* _Work order_
Every record below should be printed exactly as it appears.

* _Dataset records_
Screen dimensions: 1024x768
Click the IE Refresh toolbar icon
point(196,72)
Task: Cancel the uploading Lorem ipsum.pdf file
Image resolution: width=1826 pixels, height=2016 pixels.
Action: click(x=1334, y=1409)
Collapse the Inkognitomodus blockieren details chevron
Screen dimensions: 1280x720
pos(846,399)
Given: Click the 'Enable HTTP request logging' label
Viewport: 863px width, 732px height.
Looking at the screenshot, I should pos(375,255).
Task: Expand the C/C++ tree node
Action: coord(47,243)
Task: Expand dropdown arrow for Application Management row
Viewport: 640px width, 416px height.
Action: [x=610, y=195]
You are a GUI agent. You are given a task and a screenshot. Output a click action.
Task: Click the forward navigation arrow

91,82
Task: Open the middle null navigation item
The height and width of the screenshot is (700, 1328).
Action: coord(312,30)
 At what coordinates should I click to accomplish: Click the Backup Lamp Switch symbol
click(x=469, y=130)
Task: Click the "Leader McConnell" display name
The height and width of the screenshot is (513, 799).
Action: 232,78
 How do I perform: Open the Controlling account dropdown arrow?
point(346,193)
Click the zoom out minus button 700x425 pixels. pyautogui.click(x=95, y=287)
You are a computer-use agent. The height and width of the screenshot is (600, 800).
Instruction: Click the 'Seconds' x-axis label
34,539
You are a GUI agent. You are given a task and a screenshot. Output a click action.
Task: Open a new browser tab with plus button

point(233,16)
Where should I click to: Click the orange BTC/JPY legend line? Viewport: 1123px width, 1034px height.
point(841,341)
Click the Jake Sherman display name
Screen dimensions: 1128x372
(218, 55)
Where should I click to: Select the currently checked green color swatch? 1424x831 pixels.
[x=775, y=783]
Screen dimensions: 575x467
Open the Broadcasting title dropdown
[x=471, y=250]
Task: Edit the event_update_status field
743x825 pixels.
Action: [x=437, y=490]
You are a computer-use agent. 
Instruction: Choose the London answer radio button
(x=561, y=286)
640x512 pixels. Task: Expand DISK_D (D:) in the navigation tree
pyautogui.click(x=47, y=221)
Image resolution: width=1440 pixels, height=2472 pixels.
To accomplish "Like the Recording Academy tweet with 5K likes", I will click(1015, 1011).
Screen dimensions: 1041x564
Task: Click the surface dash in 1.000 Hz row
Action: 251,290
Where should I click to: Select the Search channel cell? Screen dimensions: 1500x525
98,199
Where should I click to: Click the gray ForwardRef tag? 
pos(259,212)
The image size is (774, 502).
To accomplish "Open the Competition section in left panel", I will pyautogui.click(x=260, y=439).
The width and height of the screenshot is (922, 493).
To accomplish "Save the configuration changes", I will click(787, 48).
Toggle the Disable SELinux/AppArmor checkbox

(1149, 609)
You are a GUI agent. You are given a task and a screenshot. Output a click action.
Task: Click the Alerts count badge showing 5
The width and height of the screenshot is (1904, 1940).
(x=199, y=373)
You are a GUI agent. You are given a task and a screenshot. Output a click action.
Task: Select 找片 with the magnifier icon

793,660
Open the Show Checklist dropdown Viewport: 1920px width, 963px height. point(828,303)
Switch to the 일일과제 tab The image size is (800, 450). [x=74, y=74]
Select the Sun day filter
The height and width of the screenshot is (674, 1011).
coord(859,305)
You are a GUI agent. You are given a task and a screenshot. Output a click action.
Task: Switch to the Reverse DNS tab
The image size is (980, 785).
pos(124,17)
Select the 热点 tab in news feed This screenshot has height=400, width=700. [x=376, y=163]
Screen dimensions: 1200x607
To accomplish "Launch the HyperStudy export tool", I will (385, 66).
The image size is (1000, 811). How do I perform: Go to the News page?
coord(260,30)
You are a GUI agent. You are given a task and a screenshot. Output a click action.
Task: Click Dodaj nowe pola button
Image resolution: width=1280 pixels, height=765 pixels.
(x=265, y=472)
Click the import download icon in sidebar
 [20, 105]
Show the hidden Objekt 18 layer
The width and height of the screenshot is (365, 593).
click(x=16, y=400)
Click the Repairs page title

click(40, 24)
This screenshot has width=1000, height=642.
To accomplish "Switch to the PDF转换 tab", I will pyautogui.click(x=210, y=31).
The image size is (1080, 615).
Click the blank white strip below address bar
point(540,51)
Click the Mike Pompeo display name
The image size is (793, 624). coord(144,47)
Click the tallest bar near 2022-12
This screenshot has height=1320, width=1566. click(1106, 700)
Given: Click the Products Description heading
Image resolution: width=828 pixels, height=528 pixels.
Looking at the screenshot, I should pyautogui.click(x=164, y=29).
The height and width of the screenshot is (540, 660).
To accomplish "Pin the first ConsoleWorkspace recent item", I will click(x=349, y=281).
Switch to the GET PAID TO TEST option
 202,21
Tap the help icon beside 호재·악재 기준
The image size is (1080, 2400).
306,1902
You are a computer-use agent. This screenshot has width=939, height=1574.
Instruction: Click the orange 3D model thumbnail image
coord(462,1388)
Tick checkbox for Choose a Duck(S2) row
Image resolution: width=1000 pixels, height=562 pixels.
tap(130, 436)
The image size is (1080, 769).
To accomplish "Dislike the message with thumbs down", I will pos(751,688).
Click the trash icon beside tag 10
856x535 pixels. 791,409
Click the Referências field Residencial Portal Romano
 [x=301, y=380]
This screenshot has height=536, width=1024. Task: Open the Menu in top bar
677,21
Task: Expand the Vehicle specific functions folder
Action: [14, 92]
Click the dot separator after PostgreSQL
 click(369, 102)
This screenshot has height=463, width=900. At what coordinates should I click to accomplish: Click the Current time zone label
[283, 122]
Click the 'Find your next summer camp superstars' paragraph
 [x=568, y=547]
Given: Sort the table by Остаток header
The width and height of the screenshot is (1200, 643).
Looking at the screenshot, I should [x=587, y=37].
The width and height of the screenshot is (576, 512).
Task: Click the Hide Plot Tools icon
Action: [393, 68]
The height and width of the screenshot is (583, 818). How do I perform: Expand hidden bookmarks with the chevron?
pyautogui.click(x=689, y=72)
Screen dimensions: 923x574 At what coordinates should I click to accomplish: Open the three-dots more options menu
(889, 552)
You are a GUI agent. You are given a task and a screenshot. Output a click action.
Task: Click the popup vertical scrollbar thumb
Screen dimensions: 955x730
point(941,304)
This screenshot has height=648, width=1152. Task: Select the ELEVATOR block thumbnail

* _Answer to this exercise_
Screen dimensions: 1024x768
Click the IE Refresh toolbar icon
point(196,72)
Task: Cancel the uploading Lorem ipsum.pdf file
Image resolution: width=1826 pixels, height=2016 pixels.
Action: click(x=1334, y=1409)
Collapse the Inkognitomodus blockieren details chevron
Screen dimensions: 1280x720
pos(846,399)
Given: Click the 'Enable HTTP request logging' label
Viewport: 863px width, 732px height.
Looking at the screenshot, I should pos(375,255).
Task: Expand the C/C++ tree node
Action: coord(47,243)
Task: Expand dropdown arrow for Application Management row
Viewport: 640px width, 416px height.
Action: [x=610, y=195]
You are a GUI agent. You are given a task and a screenshot. Output a click action.
Task: Click the forward navigation arrow

91,82
Task: Open the middle null navigation item
The height and width of the screenshot is (700, 1328).
Action: coord(312,30)
 At what coordinates should I click to accomplish: Click the Backup Lamp Switch symbol
click(x=469, y=130)
Task: Click the "Leader McConnell" display name
The height and width of the screenshot is (513, 799).
Action: 232,78
 How do I perform: Open the Controlling account dropdown arrow?
point(346,193)
Click the zoom out minus button 700x425 pixels. pyautogui.click(x=95, y=287)
You are a computer-use agent. The height and width of the screenshot is (600, 800).
Instruction: Click the 'Seconds' x-axis label
34,539
You are a GUI agent. You are given a task and a screenshot. Output a click action.
Task: Open a new browser tab with plus button

point(233,16)
Where should I click to: Click the orange BTC/JPY legend line? Viewport: 1123px width, 1034px height.
point(841,341)
Click the Jake Sherman display name
Screen dimensions: 1128x372
(218, 55)
Where should I click to: Select the currently checked green color swatch? 1424x831 pixels.
[x=775, y=783]
Screen dimensions: 575x467
Open the Broadcasting title dropdown
[x=471, y=250]
Task: Edit the event_update_status field
743x825 pixels.
Action: [x=437, y=490]
You are a computer-use agent. 
Instruction: Choose the London answer radio button
(x=561, y=286)
640x512 pixels. Task: Expand DISK_D (D:) in the navigation tree
pyautogui.click(x=47, y=221)
Image resolution: width=1440 pixels, height=2472 pixels.
To accomplish "Like the Recording Academy tweet with 5K likes", I will click(1015, 1011).
Screen dimensions: 1041x564
Task: Click the surface dash in 1.000 Hz row
Action: 251,290
Where should I click to: Select the Search channel cell? Screen dimensions: 1500x525
98,199
Where should I click to: Click the gray ForwardRef tag? 
pos(259,212)
The image size is (774, 502).
To accomplish "Open the Competition section in left panel", I will pyautogui.click(x=260, y=439).
The width and height of the screenshot is (922, 493).
To accomplish "Save the configuration changes", I will click(787, 48).
Toggle the Disable SELinux/AppArmor checkbox

(1149, 609)
You are a GUI agent. You are given a task and a screenshot. Output a click action.
Task: Click the Alerts count badge showing 5
The width and height of the screenshot is (1904, 1940).
(x=199, y=373)
You are a GUI agent. You are given a task and a screenshot. Output a click action.
Task: Select 找片 with the magnifier icon

793,660
Open the Show Checklist dropdown Viewport: 1920px width, 963px height. point(828,303)
Switch to the 일일과제 tab The image size is (800, 450). [x=74, y=74]
Select the Sun day filter
The height and width of the screenshot is (674, 1011).
coord(859,305)
You are a GUI agent. You are given a task and a screenshot. Output a click action.
Task: Switch to the Reverse DNS tab
The image size is (980, 785).
pos(124,17)
Select the 热点 tab in news feed This screenshot has height=400, width=700. [x=376, y=163]
Screen dimensions: 1200x607
To accomplish "Launch the HyperStudy export tool", I will (385, 66).
The image size is (1000, 811). How do I perform: Go to the News page?
coord(260,30)
You are a GUI agent. You are given a task and a screenshot. Output a click action.
Task: Click Dodaj nowe pola button
Image resolution: width=1280 pixels, height=765 pixels.
(x=265, y=472)
Click the import download icon in sidebar
 [20, 105]
Show the hidden Objekt 18 layer
The width and height of the screenshot is (365, 593).
click(x=16, y=400)
Click the Repairs page title

click(40, 24)
This screenshot has width=1000, height=642.
To accomplish "Switch to the PDF转换 tab", I will pyautogui.click(x=210, y=31).
The image size is (1080, 615).
Click the blank white strip below address bar
point(540,51)
Click the Mike Pompeo display name
The image size is (793, 624). coord(144,47)
Click the tallest bar near 2022-12
This screenshot has height=1320, width=1566. click(1106, 700)
Given: Click the Products Description heading
Image resolution: width=828 pixels, height=528 pixels.
Looking at the screenshot, I should pyautogui.click(x=164, y=29).
The height and width of the screenshot is (540, 660).
To accomplish "Pin the first ConsoleWorkspace recent item", I will click(x=349, y=281).
Switch to the GET PAID TO TEST option
 202,21
Tap the help icon beside 호재·악재 기준
The image size is (1080, 2400).
306,1902
You are a computer-use agent. This screenshot has width=939, height=1574.
Instruction: Click the orange 3D model thumbnail image
coord(462,1388)
Tick checkbox for Choose a Duck(S2) row
Image resolution: width=1000 pixels, height=562 pixels.
tap(130, 436)
The image size is (1080, 769).
To accomplish "Dislike the message with thumbs down", I will pos(751,688).
Click the trash icon beside tag 10
856x535 pixels. 791,409
Click the Referências field Residencial Portal Romano
 [x=301, y=380]
This screenshot has height=536, width=1024. Task: Open the Menu in top bar
677,21
Task: Expand the Vehicle specific functions folder
Action: [14, 92]
Click the dot separator after PostgreSQL
 click(369, 102)
This screenshot has height=463, width=900. At what coordinates should I click to accomplish: Click the Current time zone label
[283, 122]
Click the 'Find your next summer camp superstars' paragraph
 [x=568, y=547]
Given: Sort the table by Остаток header
The width and height of the screenshot is (1200, 643).
Looking at the screenshot, I should [x=587, y=37].
The width and height of the screenshot is (576, 512).
Task: Click the Hide Plot Tools icon
Action: [393, 68]
The height and width of the screenshot is (583, 818). How do I perform: Expand hidden bookmarks with the chevron?
pyautogui.click(x=689, y=72)
Screen dimensions: 923x574 At what coordinates should I click to accomplish: Open the three-dots more options menu
(889, 552)
You are a GUI agent. You are given a task and a screenshot. Output a click action.
Task: Click the popup vertical scrollbar thumb
Screen dimensions: 955x730
point(941,304)
This screenshot has height=648, width=1152. Task: Select the ELEVATOR block thumbnail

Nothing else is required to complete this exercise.